Jennifer Holmstrom, talent partner at GGV Capital, showcased the outcome-driven “scorecard” method found useful for generating cohesive hiring results across founders, hiring managers, investors, and board members, especially for executive hire.
Georgina Salamy also explained the importance of finding talent who can “stick it out during some tough times”. While technical ability is obviously sought after, in many cases it is something that can be picked up at the company level. What cannot be taught, however, is to have a passion for solving a challenging problem.
Retaining talent is equally important for AI companies and teams given the competitive market and limited talent pool. Jennifer Holmstrom shared valuable insights on retaining top talent based on her experience at VCs and Facebook. “The number one reason people leave companies: people leave people. People leave their manager way more often than they actually leave the company.” Managing decision context such as “Why decisions are made, why certain customers are performing for the other?” is enormously helpful for unifying the team.
Luan Lam also emphasized the importance of “bridging the gap between the candidate journey into the employee journey” for retention. “Studies have shown that having successfully onboard someone on their first day actually determines longevity of their career within the company.”
To add, Margaret Laffan outlined the top 5 reasons talent leave an AI team from TalentSeer’s interactions with thousands of candidates:
1) The engineering team is not strong enough to build infrastructure;
2) Not enough data to train machine learning/deep learning models;
3) The problem is too challenging and cannot be solved in a foreseeable timeframe;
4) Unrealistic expectations about what can be achieved and
5) Not having an impact.
Diversity and inclusion in the workplace is a significant topic, which covers gender, background, education, ethnicity, experience, etc.
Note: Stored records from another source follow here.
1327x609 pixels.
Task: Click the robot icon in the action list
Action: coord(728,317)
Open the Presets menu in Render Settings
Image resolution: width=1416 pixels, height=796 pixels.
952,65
Georgina Salamy noted that AI companies are developing tools that will affect all types of people, and to successfully do this, that means a wide array of different people need to be involved in the development process.
Ted Maguire, Director of Executive Talent at Khosla Ventures, also observed that many successful companies are built by getting senior people to join very early as they help guide others around pitfalls. Understanding the talent strengths in different countries also helps with establishing a remote team for outsourcing.
To build the optimal team under budget, Margaret suggested that companies plan carefully about perspective education and experience requirements. For example, you may need a Ph.D to lead an algorithm team, but hiring a master in a supporting role may also produce great work and save 100k/year on an annual salary. Additionally, consider where you can hire talent beyond top universities like Stanford, MIT, CMU etc. Look for AI talent in non-traditional places such as community colleges.
This summit is just the start of the conversation. There are still many topics within AI talent that need to be expanded on. We hope it will help evolve discussions and collaborations towards maintaining a flourishing AI ecosystem. One of the aims of the summit was to provide insights and expert opinions so that all members of the industry can stay informed and catch up with the latest news. This is ideal as it allows the industry to flow and communicate better, making it the perfect grounds to foster new ideas. The AI Summit is dedicated to supporting everyone in better understanding both the current market landscape and developments that it will experience in the future.